Problem set
**a.** Copy the stretch of the notes on psychiatric evidence from "The courts have" through "opposed to out.".
**b.** Do these statements agree with the notes on psychiatric evidence: (i) the defendant pleads insanity, (ii) a habeas corpus suit is technically civil, and (iii) motions in limine are usually used to get evidence in? Answer yes or no for each and quote the deciding words.
**c.** What parts make up the "familiar situation" in the notes on psychiatric evidence? List them all.

Quoted passage
○ ○ ○ ○ ○ ○ ○

The courts have played ping-pong somewhat about these issues of psychiatric
adissability.
- A familiar situation: turbulent relationship, love triangle, killing.
- Tecnically, a habeas corpus suit is civil (interesting trivia), by the way.
- Anyway, five shots gets our defendant 1 count of first degree, one count of
attempted first degree. And he does not plead insanity. He files
a motion in limine to get the psychiatric evidence in. Usually
you use these motions to keep evidence out (i.e., make sure some highly
prejudicial evidence doesn't get introduced, so you don't spoil the jury
in spite of your objecting). It's a little rare to get these motions
directed at getting evidence in, as opposed to out.
- The attorney's summary of what the evidence would show is an "offer of proof."

○ ○ ○ ○ ○ ○ ○

Collected data:
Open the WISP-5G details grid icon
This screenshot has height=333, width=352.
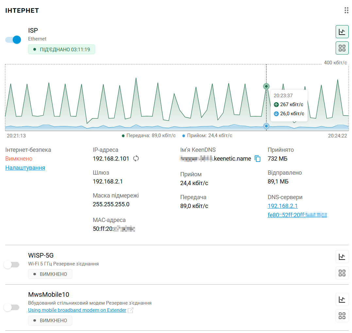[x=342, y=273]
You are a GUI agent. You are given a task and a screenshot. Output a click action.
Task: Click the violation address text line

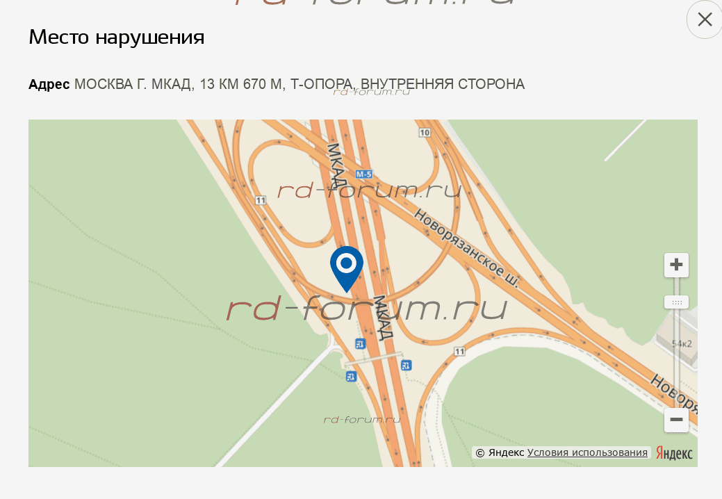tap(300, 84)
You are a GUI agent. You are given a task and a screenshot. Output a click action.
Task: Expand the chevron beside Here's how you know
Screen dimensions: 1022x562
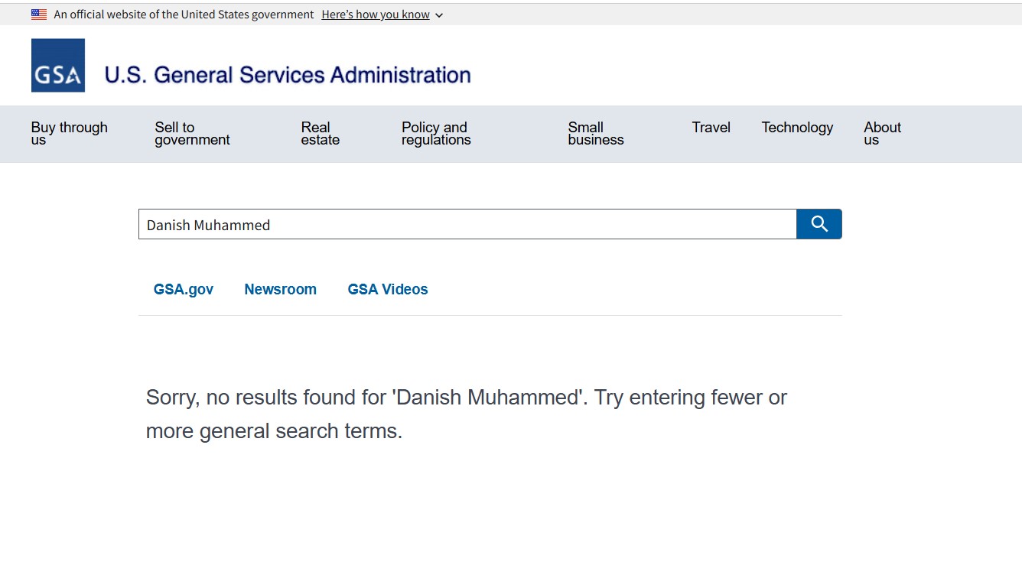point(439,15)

○ ○ ○ ○ ○ ○ ○

Answers for the tasks
**a.**
The courts have played ping-pong somewhat about these issues of psychiatric
adissability.
- A familiar situation: turbulent relationship, love triangle, killing.
- Tecnically, a habeas corpus suit is civil (interesting trivia), by the way.
- Anyway, five shots gets our defendant 1 count of first degree, one count of
attempted first degree. And he does not plead insanity. He files
a motion in limine to get the psychiatric evidence in. Usually
you use these motions to keep evidence out (i.e., make sure some highly
prejudicial evidence doesn't get introduced, so you don't spoil the jury
in spite of your objecting). It's a little rare to get these motions
directed at getting evidence in, as opposed to out.

**b.**
(i) No: "And he does not plead insanity."
(ii) Yes: "Tecnically, a habeas corpus suit is civil"
(iii) No: "Usually you use these motions to keep evidence out"

**c.**
turbulent relationship
love triangle
killing